● **YOUR ASSIGNMENT**
Exactly reproduce the lines beginning with the line that includes "Privacy Policy (220, 2423)" and ending with the last line of the data.

● **SOURCE MATERIAL**
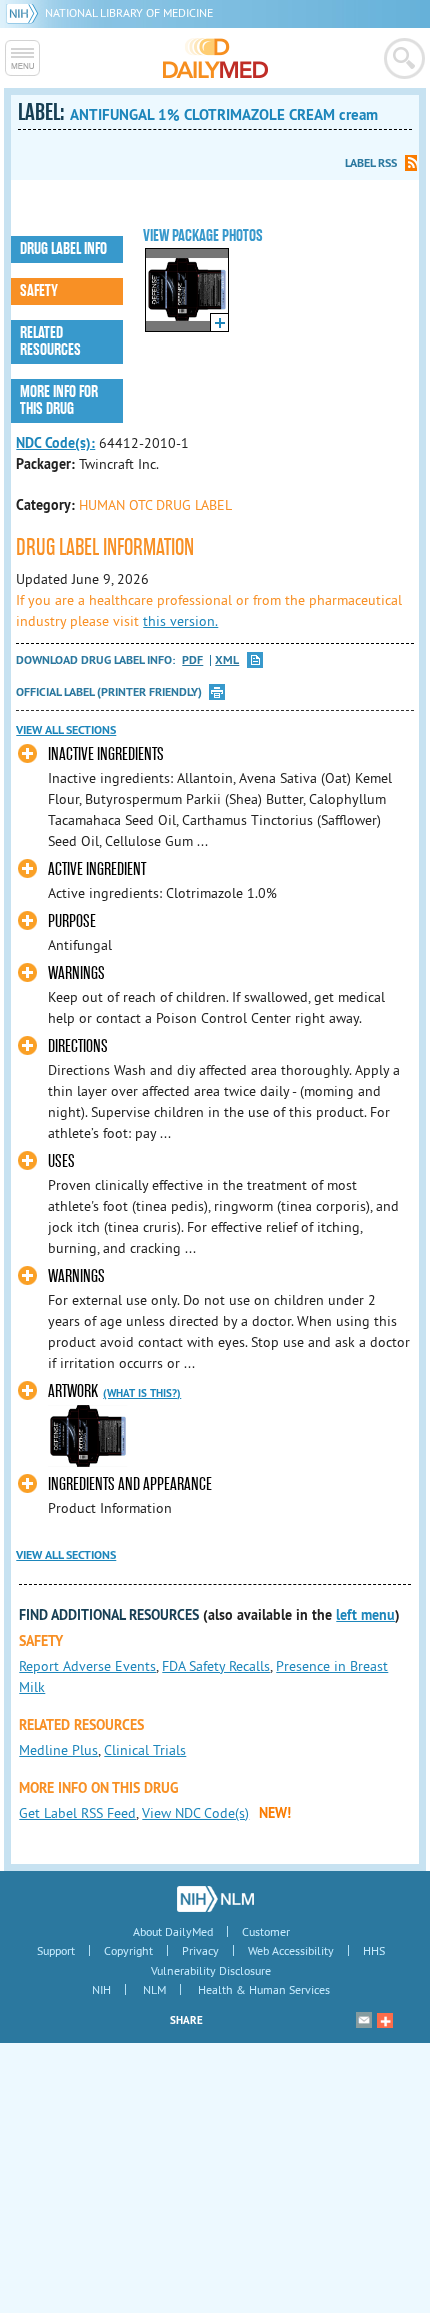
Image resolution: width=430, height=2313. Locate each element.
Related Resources (50, 341)
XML (227, 660)
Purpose (72, 921)
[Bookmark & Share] (385, 2020)
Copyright (128, 1950)
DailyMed (215, 58)
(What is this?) (142, 1393)
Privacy (200, 1950)
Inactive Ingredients (106, 754)
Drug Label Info (63, 249)
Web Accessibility (291, 1950)
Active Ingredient (97, 869)
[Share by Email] (364, 2020)
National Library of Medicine (129, 12)
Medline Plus (58, 1750)
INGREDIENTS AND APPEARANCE (130, 1484)
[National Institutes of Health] (25, 12)
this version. (180, 621)
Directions (78, 1046)
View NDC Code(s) (195, 1813)
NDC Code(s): (55, 443)
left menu (365, 1615)
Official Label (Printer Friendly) (109, 692)
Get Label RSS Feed (77, 1813)
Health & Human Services (264, 1989)
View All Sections (66, 730)
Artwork (73, 1391)
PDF (192, 660)
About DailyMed (173, 1931)
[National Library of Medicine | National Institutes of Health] (215, 1899)
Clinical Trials (145, 1750)
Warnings (76, 973)
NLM (154, 1989)
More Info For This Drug (59, 400)
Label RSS (371, 163)
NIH (101, 1989)
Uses (61, 1161)
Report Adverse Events (87, 1666)
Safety (39, 291)
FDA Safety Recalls (216, 1666)
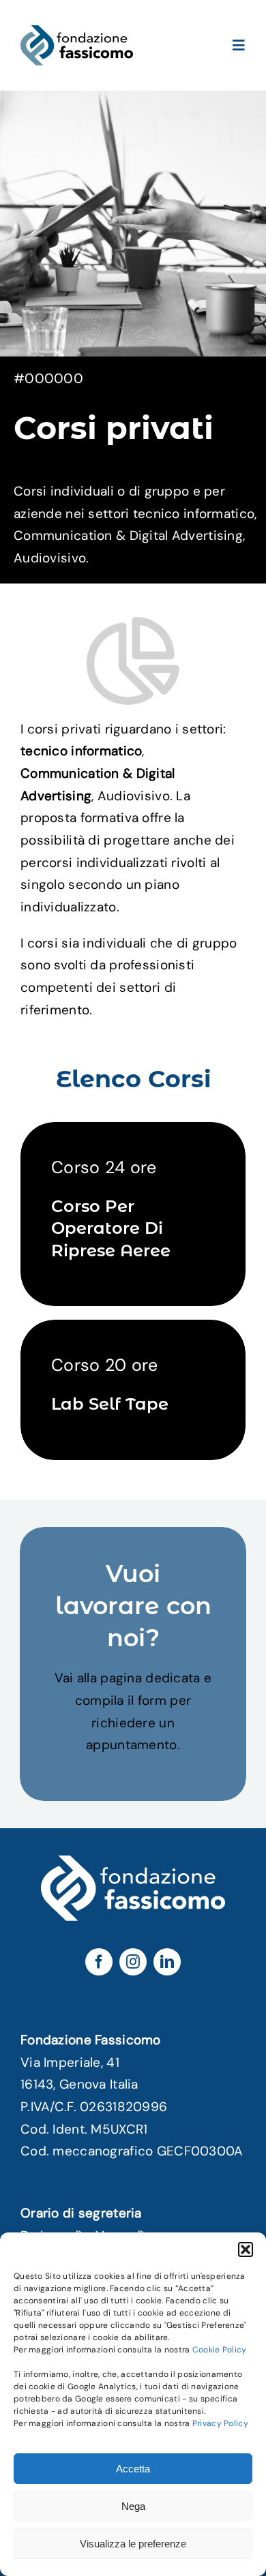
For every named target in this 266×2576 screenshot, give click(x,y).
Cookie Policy (219, 2349)
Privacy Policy (220, 2423)
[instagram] (133, 1961)
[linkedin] (167, 1961)
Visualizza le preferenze (133, 2543)
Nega (133, 2506)
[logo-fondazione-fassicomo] (76, 31)
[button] (245, 2249)
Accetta (133, 2468)
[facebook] (99, 1961)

● **ANSWER**
Privacy Policy (220, 2423)
[instagram] (133, 1961)
[linkedin] (167, 1961)
Visualizza le preferenze (133, 2543)
Nega (133, 2506)
[logo-fondazione-fassicomo] (76, 31)
[button] (245, 2249)
Accetta (133, 2468)
[facebook] (99, 1961)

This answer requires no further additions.